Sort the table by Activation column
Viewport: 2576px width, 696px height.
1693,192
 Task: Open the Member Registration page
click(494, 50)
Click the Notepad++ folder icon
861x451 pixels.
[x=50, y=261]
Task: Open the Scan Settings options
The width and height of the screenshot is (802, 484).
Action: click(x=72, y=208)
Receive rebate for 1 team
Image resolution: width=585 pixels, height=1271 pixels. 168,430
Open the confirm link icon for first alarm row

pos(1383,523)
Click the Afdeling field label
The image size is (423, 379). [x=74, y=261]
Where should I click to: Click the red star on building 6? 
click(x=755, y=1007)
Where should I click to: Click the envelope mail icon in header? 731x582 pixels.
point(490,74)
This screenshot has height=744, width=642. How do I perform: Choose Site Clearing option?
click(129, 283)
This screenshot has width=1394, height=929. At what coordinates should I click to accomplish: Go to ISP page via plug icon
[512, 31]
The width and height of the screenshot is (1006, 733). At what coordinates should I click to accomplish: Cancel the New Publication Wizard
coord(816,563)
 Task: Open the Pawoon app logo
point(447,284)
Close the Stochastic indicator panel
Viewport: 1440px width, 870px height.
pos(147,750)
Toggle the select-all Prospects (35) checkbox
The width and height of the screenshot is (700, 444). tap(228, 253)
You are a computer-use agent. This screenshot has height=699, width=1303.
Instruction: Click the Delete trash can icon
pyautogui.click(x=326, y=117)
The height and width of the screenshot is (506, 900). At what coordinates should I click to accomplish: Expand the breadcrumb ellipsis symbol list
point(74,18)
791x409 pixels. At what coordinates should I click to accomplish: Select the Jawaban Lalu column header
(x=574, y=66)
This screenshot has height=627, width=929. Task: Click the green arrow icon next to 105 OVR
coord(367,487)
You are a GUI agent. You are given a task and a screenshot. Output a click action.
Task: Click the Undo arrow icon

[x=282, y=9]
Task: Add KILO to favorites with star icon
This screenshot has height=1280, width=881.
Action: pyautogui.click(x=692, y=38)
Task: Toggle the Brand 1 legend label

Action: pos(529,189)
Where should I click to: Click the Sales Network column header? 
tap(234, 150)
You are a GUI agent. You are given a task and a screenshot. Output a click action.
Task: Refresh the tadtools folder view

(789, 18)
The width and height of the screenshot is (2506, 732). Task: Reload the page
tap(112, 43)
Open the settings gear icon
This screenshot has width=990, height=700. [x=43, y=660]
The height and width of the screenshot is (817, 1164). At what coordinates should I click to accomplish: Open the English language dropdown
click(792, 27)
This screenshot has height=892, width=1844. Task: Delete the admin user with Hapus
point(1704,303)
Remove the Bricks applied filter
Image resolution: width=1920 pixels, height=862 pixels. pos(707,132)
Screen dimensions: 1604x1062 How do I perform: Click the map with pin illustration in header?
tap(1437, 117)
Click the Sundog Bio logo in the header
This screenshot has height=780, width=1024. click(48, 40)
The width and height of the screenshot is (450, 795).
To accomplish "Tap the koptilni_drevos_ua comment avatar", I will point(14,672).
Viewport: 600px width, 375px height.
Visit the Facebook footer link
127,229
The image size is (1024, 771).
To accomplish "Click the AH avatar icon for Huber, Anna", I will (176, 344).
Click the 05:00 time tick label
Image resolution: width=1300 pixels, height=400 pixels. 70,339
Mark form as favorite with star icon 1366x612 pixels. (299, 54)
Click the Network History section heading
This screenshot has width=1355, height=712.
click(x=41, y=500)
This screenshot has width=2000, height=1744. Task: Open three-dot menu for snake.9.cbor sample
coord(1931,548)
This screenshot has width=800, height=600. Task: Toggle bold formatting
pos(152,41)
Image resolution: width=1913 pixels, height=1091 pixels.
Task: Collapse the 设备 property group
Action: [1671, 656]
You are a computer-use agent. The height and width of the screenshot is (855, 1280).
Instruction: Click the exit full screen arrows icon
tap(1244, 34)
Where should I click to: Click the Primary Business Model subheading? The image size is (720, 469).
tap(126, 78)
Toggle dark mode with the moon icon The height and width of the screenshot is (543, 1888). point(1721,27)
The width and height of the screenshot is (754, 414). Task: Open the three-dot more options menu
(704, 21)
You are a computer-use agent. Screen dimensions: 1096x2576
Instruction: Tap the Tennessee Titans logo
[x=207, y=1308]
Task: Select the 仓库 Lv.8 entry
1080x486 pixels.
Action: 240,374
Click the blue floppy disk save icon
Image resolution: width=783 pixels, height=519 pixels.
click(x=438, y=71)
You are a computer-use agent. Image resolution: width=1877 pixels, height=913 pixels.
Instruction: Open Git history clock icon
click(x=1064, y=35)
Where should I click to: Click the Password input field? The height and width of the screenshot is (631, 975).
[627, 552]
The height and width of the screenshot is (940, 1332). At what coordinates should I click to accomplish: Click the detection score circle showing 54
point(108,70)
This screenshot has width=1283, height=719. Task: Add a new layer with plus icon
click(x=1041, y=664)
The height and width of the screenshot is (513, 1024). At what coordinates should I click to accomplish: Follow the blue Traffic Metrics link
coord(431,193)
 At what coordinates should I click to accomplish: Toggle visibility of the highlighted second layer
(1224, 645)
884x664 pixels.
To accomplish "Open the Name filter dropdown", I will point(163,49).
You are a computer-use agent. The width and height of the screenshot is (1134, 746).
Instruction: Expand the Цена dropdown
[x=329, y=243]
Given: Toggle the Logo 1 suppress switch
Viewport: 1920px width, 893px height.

=-=-=

THE REQUEST:
Set out every line of the entries above as a JSON list of strings, one string per line, with blank lines omitted.

ANSWER TO THE PROBLEM:
[
  "Sort the table by Activation column",
  "Viewport: 2576px width, 696px height.",
  "1693,192",
  " Task: Open the Member Registration page",
  "click(494, 50)",
  "Click the Notepad++ folder icon",
  "861x451 pixels.",
  "[x=50, y=261]",
  "Task: Open the Scan Settings options",
  "The width and height of the screenshot is (802, 484).",
  "Action: click(x=72, y=208)",
  "Receive rebate for 1 team",
  "Image resolution: width=585 pixels, height=1271 pixels. 168,430",
  "Open the confirm link icon for first alarm row",
  "pos(1383,523)",
  "Click the Afdeling field label",
  "The image size is (423, 379). [x=74, y=261]",
  "Where should I click to: Click the red star on building 6? ",
  "click(x=755, y=1007)",
  "Where should I click to: Click the envelope mail icon in header? 731x582 pixels.",
  "point(490,74)",
  "This screenshot has height=744, width=642. How do I perform: Choose Site Clearing option?",
  "click(129, 283)",
  "This screenshot has width=1394, height=929. At what coordinates should I click to accomplish: Go to ISP page via plug icon",
  "[512, 31]",
  "The width and height of the screenshot is (1006, 733). At what coordinates should I click to accomplish: Cancel the New Publication Wizard",
  "coord(816,563)",
  " Task: Open the Pawoon app logo",
  "point(447,284)",
  "Close the Stochastic indicator panel",
  "Viewport: 1440px width, 870px height.",
  "pos(147,750)",
  "Toggle the select-all Prospects (35) checkbox",
  "The width and height of the screenshot is (700, 444). tap(228, 253)",
  "You are a computer-use agent. This screenshot has height=699, width=1303.",
  "Instruction: Click the Delete trash can icon",
  "pyautogui.click(x=326, y=117)",
  "The height and width of the screenshot is (506, 900). At what coordinates should I click to accomplish: Expand the breadcrumb ellipsis symbol list",
  "point(74,18)",
  "791x409 pixels. At what coordinates should I click to accomplish: Select the Jawaban Lalu column header",
  "(x=574, y=66)",
  "This screenshot has height=627, width=929. Task: Click the green arrow icon next to 105 OVR",
  "coord(367,487)",
  "You are a GUI agent. You are given a task and a screenshot. Output a click action.",
  "Task: Click the Undo arrow icon",
  "[x=282, y=9]",
  "Task: Add KILO to favorites with star icon",
  "This screenshot has height=1280, width=881.",
  "Action: pyautogui.click(x=692, y=38)",
  "Task: Toggle the Brand 1 legend label",
  "Action: pos(529,189)",
  "Where should I click to: Click the Sales Network column header? ",
  "tap(234, 150)",
  "You are a GUI agent. You are given a task and a screenshot. Output a click action.",
  "Task: Refresh the tadtools folder view",
  "(789, 18)",
  "The width and height of the screenshot is (2506, 732). Task: Reload the page",
  "tap(112, 43)",
  "Open the settings gear icon",
  "This screenshot has width=990, height=700. [x=43, y=660]",
  "The height and width of the screenshot is (817, 1164). At what coordinates should I click to accomplish: Open the English language dropdown",
  "click(792, 27)",
  "This screenshot has height=892, width=1844. Task: Delete the admin user with Hapus",
  "point(1704,303)",
  "Remove the Bricks applied filter",
  "Image resolution: width=1920 pixels, height=862 pixels. pos(707,132)",
  "Screen dimensions: 1604x1062 How do I perform: Click the map with pin illustration in header?",
  "tap(1437, 117)",
  "Click the Sundog Bio logo in the header",
  "This screenshot has height=780, width=1024. click(48, 40)",
  "The width and height of the screenshot is (450, 795).",
  "To accomplish \"Tap the koptilni_drevos_ua comment avatar\", I will point(14,672).",
  "Viewport: 600px width, 375px height.",
  "Visit the Facebook footer link",
  "127,229",
  "The image size is (1024, 771).",
  "To accomplish \"Click the AH avatar icon for Huber, Anna\", I will (176, 344).",
  "Click the 05:00 time tick label",
  "Image resolution: width=1300 pixels, height=400 pixels. 70,339",
  "Mark form as favorite with star icon 1366x612 pixels. (299, 54)",
  "Click the Network History section heading",
  "This screenshot has width=1355, height=712.",
  "click(x=41, y=500)",
  "This screenshot has width=2000, height=1744. Task: Open three-dot menu for snake.9.cbor sample",
  "coord(1931,548)",
  "This screenshot has width=800, height=600. Task: Toggle bold formatting",
  "pos(152,41)",
  "Image resolution: width=1913 pixels, height=1091 pixels.",
  "Task: Collapse the 设备 property group",
  "Action: [1671, 656]",
  "You are a computer-use agent. The height and width of the screenshot is (855, 1280).",
  "Instruction: Click the exit full screen arrows icon",
  "tap(1244, 34)",
  "Where should I click to: Click the Primary Business Model subheading? The image size is (720, 469).",
  "tap(126, 78)",
  "Toggle dark mode with the moon icon The height and width of the screenshot is (543, 1888). point(1721,27)",
  "The width and height of the screenshot is (754, 414). Task: Open the three-dot more options menu",
  "(704, 21)",
  "You are a computer-use agent. Screen dimensions: 1096x2576",
  "Instruction: Tap the Tennessee Titans logo",
  "[x=207, y=1308]",
  "Task: Select the 仓库 Lv.8 entry",
  "1080x486 pixels.",
  "Action: 240,374",
  "Click the blue floppy disk save icon",
  "Image resolution: width=783 pixels, height=519 pixels.",
  "click(x=438, y=71)",
  "You are a computer-use agent. Image resolution: width=1877 pixels, height=913 pixels.",
  "Instruction: Open Git history clock icon",
  "click(x=1064, y=35)",
  "Where should I click to: Click the Password input field? The height and width of the screenshot is (631, 975).",
  "[627, 552]",
  "The height and width of the screenshot is (940, 1332). At what coordinates should I click to accomplish: Click the detection score circle showing 54",
  "point(108,70)",
  "This screenshot has width=1283, height=719. Task: Add a new layer with plus icon",
  "click(x=1041, y=664)",
  "The height and width of the screenshot is (513, 1024). At what coordinates should I click to accomplish: Follow the blue Traffic Metrics link",
  "coord(431,193)",
  " At what coordinates should I click to accomplish: Toggle visibility of the highlighted second layer",
  "(1224, 645)",
  "884x664 pixels.",
  "To accomplish \"Open the Name filter dropdown\", I will point(163,49).",
  "You are a computer-use agent. The width and height of the screenshot is (1134, 746).",
  "Instruction: Expand the Цена dropdown",
  "[x=329, y=243]",
  "Given: Toggle the Logo 1 suppress switch",
  "Viewport: 1920px width, 893px height."
]